Gas (Gruppo di Acquisto Solidale) costituiscono un’alternativa alle grandi catene di distribuzione, espressione della globalizzazione del sistema alimentare. Nascono dall‘esigenza collettiva di cercare una strada diversa rispetto a quella che i media e la società del consumo ci inducono a percorrere; una strada che ci porti a una riflessione più attenta sulle tematiche riguardanti ogni singolo prodotto. Prime fra tutte il rispetto dell’uomo e dell’ambiente, la salute di chi lo ha prodotto e di chi lo consuma, la sostenibilità e la solidarietà con il piccolo produttore travolto dai mercati extra-large. Entrando in contatto diretto con chi coltiva ciò che arriva sulla nostra tavola, possiamo ricreare quel tessuto sociale che nel mondo del supermercato è andato perduto e permetterebbe a un’agricoltura locale e biologica di superare la concorrenza dei prodotti industriali. Entrare a far parte in questo modo di un processo globale che dal semplice consumo critico, necessario ma non più sufficiente, raggiunga finalmente una produzione critica, più vicina alle esigenze reali dell’uomo e compatibile con ciò che può offrire l’ambiente.

È necessario rivalutare l’importanza del cibo e del luogo da cui proviene.

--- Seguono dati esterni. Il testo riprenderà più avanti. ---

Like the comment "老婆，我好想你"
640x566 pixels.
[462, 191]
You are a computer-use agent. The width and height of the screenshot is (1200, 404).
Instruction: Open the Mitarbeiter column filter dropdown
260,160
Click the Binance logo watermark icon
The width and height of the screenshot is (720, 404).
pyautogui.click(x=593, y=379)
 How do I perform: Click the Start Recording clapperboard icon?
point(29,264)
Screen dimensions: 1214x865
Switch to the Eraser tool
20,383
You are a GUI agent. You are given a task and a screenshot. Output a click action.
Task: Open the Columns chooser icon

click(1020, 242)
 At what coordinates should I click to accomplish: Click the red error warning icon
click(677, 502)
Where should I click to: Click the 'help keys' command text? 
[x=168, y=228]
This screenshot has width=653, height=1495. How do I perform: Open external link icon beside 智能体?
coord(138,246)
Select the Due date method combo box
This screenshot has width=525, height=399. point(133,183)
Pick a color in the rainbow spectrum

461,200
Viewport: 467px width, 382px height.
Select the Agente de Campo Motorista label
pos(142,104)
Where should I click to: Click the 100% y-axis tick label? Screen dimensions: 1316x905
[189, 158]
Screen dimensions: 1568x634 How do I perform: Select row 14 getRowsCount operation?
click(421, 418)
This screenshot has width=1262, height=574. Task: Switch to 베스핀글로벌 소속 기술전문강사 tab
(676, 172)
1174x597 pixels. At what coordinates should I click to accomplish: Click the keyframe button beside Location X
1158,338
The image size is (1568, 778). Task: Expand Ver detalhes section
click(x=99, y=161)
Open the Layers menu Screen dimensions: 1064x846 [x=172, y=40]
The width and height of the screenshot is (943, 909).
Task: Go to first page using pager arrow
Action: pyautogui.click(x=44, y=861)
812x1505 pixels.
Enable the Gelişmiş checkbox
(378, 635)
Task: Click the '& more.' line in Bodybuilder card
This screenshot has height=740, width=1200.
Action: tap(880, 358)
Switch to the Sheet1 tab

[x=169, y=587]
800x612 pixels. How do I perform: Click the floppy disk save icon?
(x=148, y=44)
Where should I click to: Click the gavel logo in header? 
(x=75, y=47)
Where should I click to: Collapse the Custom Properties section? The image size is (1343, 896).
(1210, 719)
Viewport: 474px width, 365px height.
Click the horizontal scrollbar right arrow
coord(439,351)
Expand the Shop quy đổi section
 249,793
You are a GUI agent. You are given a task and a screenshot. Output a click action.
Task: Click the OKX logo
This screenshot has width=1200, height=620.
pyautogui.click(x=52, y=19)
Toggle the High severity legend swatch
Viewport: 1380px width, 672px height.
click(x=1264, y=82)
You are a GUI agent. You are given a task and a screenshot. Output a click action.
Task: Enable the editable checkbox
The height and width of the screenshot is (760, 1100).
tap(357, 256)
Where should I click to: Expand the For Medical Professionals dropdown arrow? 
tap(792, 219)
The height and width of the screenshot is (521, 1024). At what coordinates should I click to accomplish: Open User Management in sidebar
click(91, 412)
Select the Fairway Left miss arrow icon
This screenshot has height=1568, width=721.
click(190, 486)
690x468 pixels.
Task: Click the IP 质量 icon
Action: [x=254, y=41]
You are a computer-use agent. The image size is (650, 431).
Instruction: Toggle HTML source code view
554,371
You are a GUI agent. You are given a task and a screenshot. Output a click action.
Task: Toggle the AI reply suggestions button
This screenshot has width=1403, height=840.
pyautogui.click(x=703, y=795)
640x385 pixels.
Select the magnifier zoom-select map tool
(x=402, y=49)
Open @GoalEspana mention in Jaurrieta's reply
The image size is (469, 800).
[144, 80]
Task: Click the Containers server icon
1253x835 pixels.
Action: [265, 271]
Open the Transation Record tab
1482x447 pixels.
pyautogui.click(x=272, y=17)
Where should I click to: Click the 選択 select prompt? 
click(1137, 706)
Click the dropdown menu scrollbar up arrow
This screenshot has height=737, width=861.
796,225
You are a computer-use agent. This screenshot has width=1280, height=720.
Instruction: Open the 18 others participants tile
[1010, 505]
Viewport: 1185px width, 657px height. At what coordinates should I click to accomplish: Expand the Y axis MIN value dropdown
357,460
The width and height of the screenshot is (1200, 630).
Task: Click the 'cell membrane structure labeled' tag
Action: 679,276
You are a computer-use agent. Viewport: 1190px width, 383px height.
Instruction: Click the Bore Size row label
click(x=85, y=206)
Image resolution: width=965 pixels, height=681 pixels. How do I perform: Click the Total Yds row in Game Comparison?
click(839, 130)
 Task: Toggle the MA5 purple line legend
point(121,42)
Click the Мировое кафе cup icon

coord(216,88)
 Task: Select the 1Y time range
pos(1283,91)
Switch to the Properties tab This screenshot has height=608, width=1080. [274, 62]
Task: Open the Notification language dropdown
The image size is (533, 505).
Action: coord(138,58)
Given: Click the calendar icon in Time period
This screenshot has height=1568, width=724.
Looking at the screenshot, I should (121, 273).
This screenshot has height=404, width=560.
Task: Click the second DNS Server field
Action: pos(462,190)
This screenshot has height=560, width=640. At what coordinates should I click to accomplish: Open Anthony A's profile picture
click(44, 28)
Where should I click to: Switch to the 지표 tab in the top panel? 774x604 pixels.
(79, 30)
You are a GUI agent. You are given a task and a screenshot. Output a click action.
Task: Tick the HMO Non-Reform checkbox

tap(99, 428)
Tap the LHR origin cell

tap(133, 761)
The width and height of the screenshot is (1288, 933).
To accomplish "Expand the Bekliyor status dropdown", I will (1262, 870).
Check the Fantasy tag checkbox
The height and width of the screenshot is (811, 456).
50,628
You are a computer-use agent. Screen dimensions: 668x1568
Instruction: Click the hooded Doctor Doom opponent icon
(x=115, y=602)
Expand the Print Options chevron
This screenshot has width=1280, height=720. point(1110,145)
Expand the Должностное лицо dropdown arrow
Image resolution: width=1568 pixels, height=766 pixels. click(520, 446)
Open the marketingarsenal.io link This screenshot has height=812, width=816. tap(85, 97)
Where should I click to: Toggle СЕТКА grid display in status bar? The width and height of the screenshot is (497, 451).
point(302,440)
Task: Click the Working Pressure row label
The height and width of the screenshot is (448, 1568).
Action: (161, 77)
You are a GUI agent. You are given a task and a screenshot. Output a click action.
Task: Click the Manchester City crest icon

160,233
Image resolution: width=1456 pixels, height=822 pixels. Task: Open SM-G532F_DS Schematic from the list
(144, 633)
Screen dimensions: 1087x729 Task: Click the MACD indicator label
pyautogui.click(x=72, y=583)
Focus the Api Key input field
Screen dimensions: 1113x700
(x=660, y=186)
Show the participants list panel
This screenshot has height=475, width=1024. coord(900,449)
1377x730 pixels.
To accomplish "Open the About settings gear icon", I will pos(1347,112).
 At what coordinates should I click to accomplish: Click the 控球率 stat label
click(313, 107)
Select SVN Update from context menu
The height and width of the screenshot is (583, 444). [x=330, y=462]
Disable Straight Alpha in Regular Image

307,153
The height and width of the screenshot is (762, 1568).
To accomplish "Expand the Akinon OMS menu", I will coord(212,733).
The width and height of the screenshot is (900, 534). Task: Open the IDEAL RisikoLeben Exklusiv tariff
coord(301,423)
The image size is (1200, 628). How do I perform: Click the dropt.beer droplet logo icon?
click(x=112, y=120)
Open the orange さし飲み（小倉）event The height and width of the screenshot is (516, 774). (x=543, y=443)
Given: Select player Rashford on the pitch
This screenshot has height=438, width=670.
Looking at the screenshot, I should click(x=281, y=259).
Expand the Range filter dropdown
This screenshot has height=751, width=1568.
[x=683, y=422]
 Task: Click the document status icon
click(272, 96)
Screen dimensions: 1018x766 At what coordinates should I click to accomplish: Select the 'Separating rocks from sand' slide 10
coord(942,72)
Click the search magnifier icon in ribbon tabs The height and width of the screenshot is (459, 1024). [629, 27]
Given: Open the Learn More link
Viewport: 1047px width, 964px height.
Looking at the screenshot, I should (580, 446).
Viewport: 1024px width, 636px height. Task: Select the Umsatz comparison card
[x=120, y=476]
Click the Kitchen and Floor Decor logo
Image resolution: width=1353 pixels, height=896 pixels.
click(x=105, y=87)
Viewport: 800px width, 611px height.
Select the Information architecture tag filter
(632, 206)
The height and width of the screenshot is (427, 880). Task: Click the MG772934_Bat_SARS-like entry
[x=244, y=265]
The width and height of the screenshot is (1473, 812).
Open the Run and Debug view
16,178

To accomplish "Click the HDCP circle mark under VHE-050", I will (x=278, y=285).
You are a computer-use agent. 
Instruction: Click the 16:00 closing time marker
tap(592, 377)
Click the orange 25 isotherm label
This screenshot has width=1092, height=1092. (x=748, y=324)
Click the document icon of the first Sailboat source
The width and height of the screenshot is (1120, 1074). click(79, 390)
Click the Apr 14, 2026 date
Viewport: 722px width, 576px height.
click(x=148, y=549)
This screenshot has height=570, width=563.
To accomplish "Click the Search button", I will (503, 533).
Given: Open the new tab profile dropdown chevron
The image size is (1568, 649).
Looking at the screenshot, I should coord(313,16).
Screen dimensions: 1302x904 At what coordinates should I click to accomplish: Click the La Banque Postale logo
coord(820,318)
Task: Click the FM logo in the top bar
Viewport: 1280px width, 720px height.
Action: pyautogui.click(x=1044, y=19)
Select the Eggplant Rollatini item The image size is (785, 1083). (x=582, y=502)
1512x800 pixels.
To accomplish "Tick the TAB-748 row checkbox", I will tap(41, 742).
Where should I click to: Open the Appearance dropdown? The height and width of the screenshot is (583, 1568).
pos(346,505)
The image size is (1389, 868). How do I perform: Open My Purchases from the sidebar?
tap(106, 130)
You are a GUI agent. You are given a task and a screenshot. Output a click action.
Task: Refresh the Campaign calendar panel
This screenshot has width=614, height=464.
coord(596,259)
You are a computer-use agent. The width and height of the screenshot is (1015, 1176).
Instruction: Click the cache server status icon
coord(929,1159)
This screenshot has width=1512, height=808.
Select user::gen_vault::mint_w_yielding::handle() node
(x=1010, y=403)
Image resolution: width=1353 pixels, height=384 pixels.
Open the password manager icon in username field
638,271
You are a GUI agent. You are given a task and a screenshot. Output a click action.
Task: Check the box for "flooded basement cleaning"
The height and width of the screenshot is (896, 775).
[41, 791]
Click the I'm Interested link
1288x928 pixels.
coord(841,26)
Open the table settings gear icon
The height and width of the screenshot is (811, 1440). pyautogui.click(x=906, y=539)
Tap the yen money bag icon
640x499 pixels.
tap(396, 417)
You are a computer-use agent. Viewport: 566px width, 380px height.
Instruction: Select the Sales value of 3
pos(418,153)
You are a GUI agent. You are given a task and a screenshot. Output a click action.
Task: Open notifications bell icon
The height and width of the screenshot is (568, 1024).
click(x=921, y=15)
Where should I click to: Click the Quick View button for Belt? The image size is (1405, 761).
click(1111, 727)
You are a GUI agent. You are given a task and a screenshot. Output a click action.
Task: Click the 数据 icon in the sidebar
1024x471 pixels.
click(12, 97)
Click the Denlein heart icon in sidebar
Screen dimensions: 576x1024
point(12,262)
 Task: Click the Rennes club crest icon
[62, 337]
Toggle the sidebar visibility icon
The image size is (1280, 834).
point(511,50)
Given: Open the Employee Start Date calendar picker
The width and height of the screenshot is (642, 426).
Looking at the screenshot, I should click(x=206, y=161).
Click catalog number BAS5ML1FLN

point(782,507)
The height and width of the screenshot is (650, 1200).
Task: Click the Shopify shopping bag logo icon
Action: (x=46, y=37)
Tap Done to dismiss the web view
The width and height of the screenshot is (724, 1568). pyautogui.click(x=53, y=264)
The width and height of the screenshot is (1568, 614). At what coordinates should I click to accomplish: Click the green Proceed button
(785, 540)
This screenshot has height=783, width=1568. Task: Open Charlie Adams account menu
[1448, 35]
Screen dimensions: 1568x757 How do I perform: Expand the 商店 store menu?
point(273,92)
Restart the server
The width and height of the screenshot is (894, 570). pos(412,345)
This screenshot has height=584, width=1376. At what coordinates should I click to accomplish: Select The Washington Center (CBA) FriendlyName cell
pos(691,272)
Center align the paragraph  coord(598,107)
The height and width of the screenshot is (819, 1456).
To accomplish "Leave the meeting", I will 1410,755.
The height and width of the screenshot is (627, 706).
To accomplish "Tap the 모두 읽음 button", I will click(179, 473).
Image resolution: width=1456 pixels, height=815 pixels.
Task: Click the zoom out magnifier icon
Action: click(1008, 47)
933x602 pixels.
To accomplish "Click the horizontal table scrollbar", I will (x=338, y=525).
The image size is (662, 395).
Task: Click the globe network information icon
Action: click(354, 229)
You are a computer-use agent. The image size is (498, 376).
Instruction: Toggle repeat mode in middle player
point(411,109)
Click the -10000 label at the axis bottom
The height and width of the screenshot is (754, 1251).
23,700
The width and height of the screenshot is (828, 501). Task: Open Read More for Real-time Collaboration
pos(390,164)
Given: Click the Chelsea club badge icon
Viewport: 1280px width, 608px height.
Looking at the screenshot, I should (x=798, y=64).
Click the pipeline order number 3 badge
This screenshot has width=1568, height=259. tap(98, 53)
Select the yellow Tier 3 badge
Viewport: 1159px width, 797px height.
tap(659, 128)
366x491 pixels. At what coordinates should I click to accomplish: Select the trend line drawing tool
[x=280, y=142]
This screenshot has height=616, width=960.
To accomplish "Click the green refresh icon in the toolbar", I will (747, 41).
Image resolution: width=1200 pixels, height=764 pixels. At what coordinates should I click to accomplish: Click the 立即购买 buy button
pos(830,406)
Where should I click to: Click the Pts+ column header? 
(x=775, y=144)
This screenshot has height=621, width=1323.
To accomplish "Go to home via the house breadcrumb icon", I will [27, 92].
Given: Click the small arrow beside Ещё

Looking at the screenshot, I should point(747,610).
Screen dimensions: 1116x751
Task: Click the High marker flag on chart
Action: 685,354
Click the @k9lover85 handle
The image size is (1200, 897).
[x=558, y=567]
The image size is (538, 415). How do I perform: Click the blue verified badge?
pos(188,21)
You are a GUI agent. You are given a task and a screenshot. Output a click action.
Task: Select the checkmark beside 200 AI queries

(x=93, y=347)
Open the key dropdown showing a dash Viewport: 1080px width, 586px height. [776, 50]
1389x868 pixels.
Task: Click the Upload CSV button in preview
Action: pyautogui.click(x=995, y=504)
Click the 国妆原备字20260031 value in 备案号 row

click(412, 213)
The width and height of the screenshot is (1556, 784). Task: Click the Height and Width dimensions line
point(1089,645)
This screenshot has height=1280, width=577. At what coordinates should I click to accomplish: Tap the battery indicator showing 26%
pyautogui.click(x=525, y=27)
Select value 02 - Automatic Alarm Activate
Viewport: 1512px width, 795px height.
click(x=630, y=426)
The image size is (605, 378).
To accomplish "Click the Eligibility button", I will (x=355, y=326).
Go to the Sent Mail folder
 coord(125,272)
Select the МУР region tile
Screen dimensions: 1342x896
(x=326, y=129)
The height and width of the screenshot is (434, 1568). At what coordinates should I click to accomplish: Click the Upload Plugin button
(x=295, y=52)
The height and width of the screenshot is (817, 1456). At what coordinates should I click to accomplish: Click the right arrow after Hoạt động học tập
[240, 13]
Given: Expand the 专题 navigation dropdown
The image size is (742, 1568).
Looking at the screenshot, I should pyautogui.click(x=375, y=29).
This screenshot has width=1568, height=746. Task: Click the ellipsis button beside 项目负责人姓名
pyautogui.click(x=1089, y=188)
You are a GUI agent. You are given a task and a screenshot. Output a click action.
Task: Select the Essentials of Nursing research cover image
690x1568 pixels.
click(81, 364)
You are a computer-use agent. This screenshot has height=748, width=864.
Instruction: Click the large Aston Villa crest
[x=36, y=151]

In quanto elemento indispensabile alla vita, dobbiamo porre la terra al centro della nostra attenzione, un bene comune di cui tutti siamo responsabili e che dobbiamo difendere dal profitto del sistema lobbistico. Rivalutare il ruolo della terra significa riavvicinare anche fisicamente produzione e consumo, in un intreccio a maglie sempre più strette sul territorio. Questa tendenza è in netta crescita anche nelle grandi città, come a Parigi, dove è sempre maggiore il numero di orti urbani, nei cortili delle case o addirittura sui tetti. Una riflessione più attenta sul territorio ci conduce a una inevitabile riscoperta di tutti quei potenziali luoghi di produzione critica che non vengono sfruttati ma abbandonati a sé stessi.

È per questo che, in un prato della facoltà di Scienze a Pisa, abbiamo dato vita a eigenOrto, un orto completamente biologico, coltivato con prodotti tipici locali. Rifiutiamo il modello di produzione intensiva che sfrutta il territorio e condanna milioni di persone a una vita di stenti, senza lasciare alle altre una effettiva libertà di scelta. Lottiamo per una reale democrazia della terra, ritornando in prima persona a una gestione localizzata e senza più intermediari delle risorse.

eigenOrto è un progetto di denuncia, una provocazione che vuole far pensare, ma allo stesso tempo è un vero orto urbano, terra che da incolta diventa produttiva, anomalia pronta a estendersi a macchia d’olio, per costruire l’alternativa.